Russia has also provided a military cushion—in the form of direct Russian military assistance, such as in Niger after the 2023 coup, or through its proxy the Wagner Group, such as in Mali. The Russian advisors and mercenaries are not a silver bullet against jihadists: In Mali, the security situation has deteriorated significantly in 2023, with the jihadists threatening to take Timbuktu, Gao, and Menaka. In 2024, the country may see the establishment of an ISIS-linked and a separate al-Qaeda-linked Islamist “protostates.” But despite their counterinsurgency brutality and ineffectiveness, the Russian forces also serve as a praetorian guard to those in power.

U.S. tools to counter these negative trends have become blunt. For the sake of counterterrorism operations and local assistance in stemming refugee flows, the United States and Western Europe had for years closed their eyes to the election-covered misgovernance in countries like Niger, Mali, and Chad. When they could have pushed hard for better governance, they did not. Now, countering the coups often means losing access as the United States is legally-mandated to sever all non-humanitarian assistance to countries where it identifies a coup d’etat.

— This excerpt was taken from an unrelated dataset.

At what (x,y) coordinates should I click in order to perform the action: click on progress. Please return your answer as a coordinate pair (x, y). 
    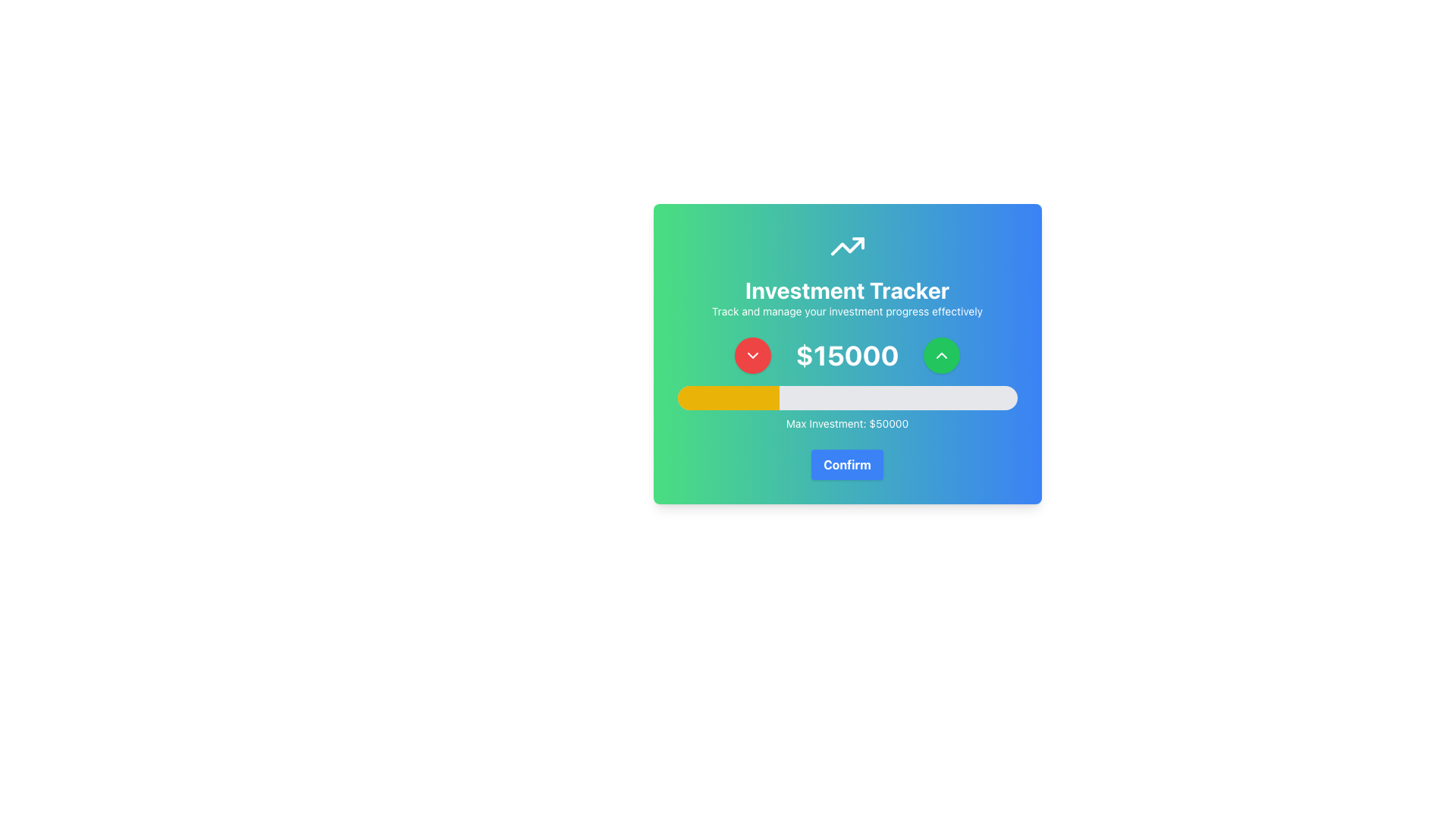
    Looking at the image, I should click on (871, 397).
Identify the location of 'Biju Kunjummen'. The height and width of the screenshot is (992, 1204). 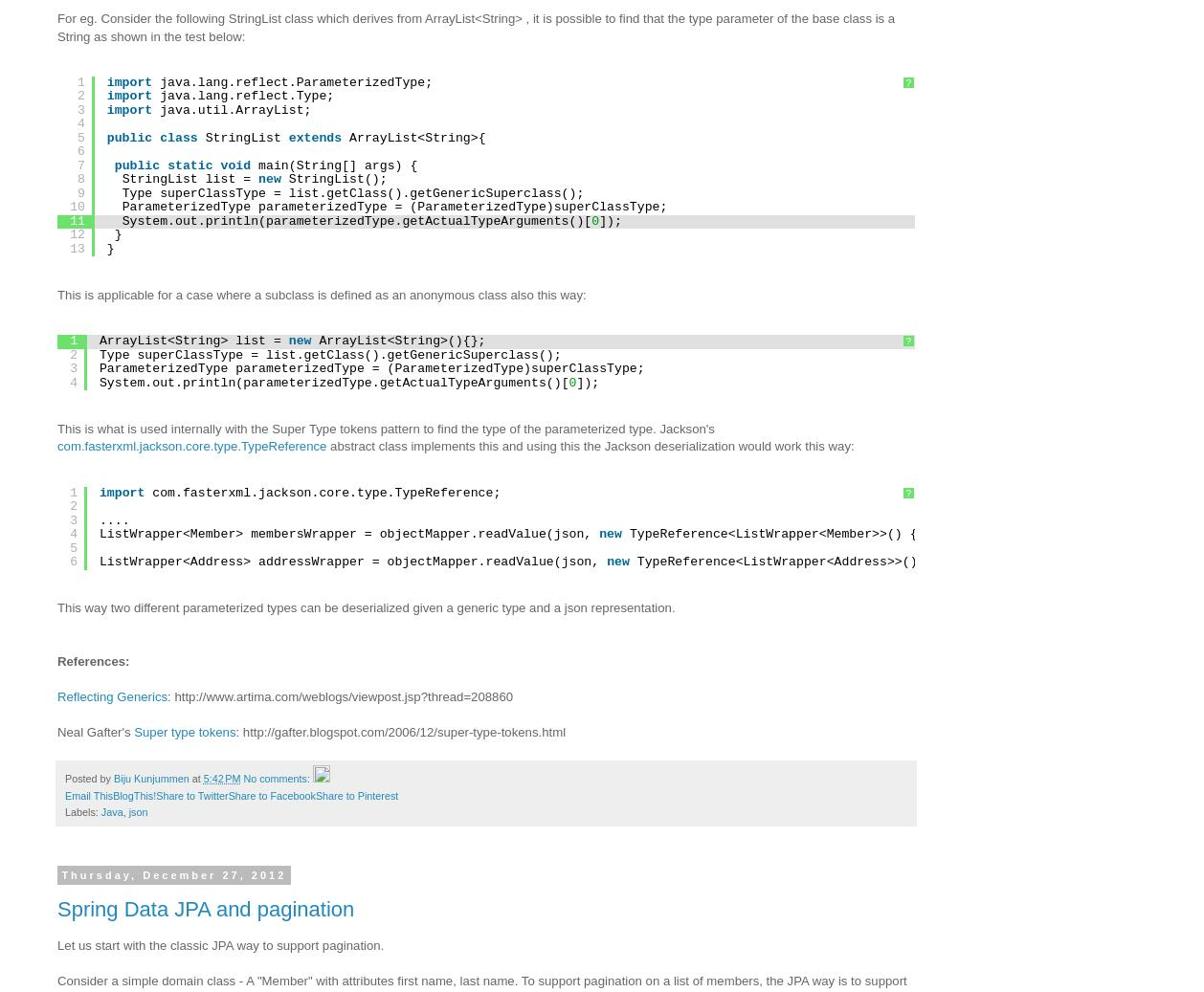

Unfortunately, that means that to preserve at least its key interests in strategic countries where coups have taken place or may yet–such as important counterterrorism bases, strategic economic resources, or a platform for countering Russia and China, the United States will need to be inconsistent in when it calls a coup a coup. Or the United States may have to deploy a national security override of the legislative restrictions. With good reason, the Biden administration tried to be creative with its wording after the coup in Niger in August 2023. Hypocrisy carries costs for U.S. foreign policy. But in cases of important interests, it may be necessary to pay this price.

Nonetheless, in engaging with both authoritarian governments or electorally-legitimated ones, Washington should be willing to push for better governance. In more permissive environments, it should encourage stronger civilian control measures through tools beyond giving African officers human rights and civ-mil training. The United States should develop tracking mechanisms and intelligence assets to detect coup preparation and provide early warning to governing authorities.

But Washington should also get far tougher with elected officials about checks and balances, truly free and representative elections, institutional and civil service strengthening, and independent empowered justice systems. When the elected government’s inclinations are parochial, Washington should push against them, encouraging instead economic and social policies that generate resources and opportunities for the African people.